The ignore it option takes the line that “relevance” is overrated. Preaching should be shaped by a biblical agenda rather than be an echo of the age. This approach does have the virtue of remaining biblically focused but can drift into a case of tunnel-vision.
The incorporate it option is the choice that most preachers will make. Creatively adapting the prepared sermon to make a connection to an event that everyone is talking about. The danger of this approach is that the preacher makes an artificial or superficial reference to the event rather than something that naturally flows from Scripture.
The start all over again option is both the more practically demanding and potentially dangerous approach. Clearly this approach involves a lot of hard work shaping another sermon. The dangers are that the sermon simply repeats all the things that the news has been saying. The result is that the sermon becomes long on cultural analysis but short on biblical reflection.
Preachers, what did you do?
In August 1997 our family moved to Lancing, where I was starting as the pastor of Lancing Tabernacle. The first weekend coincided with the news that Diana, Princess of Wales had been involved in a fatal car crash in a Parisian tunnel. My induction service took place the same weekend as her funeral and burial.
A week later on my first Sunday preaching as the pastor, I set aside the evening service for a reflection on the national mood, at which I preached a sermon entitled The Death of a Princess. This was the best attended evening service, apart from carol services, in all my 22 years as pastor of Lancing Tab.
My reason for preaching on this public event was what the unprecedented display of public grief said about mood of our nation. We had not seen an outpouring of grief on this scale before or since in the United Kingdom. What became plain is that people’s grief over the loss of Diana was not only a lament for the wounding of the “Queen of Hearts” but a loss that exposed millions of broken hearts. The shattered dream of a fairy tale princess merged with millions of shattered dreams.
In my sermon I preached from Ecclesiastes 3 about how human longings remain unsatisfied outside of a relationship with the God who made us.
What would I say in a sermon marking the death of Prince Philip?
I have been struck by five things:
1. He was both an outsider and an insider. He was a foreigner who seemed to epitomise everything that is distinctive about Britain.
2. He had lost everything but had also achieved more than many.
3. He was part of the establishment but also a moderniser.
4. He was a man of action yet a man of immense intellectual curiosity and learning.

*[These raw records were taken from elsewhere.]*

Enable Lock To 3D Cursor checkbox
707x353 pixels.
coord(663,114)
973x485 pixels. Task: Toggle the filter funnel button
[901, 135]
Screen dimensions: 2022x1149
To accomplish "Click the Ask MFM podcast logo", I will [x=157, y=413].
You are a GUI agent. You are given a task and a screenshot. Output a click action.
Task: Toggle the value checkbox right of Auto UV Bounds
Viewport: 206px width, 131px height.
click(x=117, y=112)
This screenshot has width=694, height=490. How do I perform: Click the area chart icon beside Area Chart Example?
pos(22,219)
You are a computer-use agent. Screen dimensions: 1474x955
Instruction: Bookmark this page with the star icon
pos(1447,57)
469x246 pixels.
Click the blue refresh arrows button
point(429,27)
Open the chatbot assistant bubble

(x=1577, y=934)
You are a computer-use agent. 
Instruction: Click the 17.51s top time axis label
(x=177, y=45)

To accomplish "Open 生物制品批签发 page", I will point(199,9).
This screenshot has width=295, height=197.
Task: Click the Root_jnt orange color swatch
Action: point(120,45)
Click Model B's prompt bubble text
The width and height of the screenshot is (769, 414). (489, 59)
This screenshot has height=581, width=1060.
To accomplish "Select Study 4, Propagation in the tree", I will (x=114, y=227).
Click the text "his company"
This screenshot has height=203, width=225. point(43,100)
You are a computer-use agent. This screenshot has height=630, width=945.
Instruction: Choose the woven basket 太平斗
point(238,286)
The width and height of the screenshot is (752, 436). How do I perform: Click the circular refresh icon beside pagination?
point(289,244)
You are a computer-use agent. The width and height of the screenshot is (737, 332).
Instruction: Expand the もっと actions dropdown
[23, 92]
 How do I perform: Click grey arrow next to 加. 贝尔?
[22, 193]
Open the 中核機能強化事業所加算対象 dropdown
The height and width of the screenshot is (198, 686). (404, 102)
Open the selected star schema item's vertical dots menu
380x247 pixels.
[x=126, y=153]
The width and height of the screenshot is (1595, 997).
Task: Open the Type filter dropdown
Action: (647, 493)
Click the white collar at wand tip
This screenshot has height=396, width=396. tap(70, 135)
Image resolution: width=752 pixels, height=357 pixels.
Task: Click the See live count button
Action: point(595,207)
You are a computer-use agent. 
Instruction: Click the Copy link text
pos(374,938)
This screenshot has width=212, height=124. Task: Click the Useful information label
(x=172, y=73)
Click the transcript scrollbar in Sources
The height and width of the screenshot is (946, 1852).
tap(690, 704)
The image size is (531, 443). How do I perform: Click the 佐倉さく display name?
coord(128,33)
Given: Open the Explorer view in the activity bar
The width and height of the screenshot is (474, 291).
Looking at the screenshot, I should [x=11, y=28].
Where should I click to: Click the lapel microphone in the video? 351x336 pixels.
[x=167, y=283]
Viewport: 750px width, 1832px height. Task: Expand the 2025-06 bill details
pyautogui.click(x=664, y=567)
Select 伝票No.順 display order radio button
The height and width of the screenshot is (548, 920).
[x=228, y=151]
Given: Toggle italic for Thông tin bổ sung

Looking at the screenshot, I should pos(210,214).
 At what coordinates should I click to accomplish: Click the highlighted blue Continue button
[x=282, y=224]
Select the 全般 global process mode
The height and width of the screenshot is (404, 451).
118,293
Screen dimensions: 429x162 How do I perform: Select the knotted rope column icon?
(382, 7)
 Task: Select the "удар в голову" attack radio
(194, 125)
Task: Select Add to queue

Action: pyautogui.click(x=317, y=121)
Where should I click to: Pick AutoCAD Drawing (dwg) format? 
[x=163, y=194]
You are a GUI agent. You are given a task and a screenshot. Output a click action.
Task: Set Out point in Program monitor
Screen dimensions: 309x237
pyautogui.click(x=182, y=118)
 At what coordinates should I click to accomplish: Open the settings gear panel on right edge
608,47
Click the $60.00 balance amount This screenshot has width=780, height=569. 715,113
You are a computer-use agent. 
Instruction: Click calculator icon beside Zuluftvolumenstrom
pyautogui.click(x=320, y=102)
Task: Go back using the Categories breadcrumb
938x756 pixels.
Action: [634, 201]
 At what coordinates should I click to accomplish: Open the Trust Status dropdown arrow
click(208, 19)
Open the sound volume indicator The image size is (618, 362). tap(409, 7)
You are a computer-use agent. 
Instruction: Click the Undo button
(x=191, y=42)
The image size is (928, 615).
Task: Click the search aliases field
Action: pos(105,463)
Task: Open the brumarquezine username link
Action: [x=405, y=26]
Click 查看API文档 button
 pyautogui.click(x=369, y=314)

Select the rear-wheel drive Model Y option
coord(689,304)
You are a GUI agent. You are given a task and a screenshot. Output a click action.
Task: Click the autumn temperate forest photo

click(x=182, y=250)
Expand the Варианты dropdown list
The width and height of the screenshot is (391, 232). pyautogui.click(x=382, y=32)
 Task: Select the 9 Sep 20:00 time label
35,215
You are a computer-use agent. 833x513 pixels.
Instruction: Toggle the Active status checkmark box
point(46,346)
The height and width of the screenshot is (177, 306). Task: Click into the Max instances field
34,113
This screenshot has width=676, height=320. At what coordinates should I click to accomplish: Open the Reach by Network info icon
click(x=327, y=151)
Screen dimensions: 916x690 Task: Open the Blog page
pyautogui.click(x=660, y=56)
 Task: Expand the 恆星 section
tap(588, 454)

This included a deep interest and reflection on religious topics.
5. He was a man’s man but gave his long life to serving the nation by supporting its most prominent woman.
It is not a million miles away from another complex outsider whose life was characterised by impeccable service, a service that involved him losing everything that we might be rescued.
“The Son of Man came not to be served but to serve and to give his life as a ransom for many.” (Mark 10:45)
For 73 years Prince Philip has been the Queen’s “strength and stay.” There is great value in being there for another.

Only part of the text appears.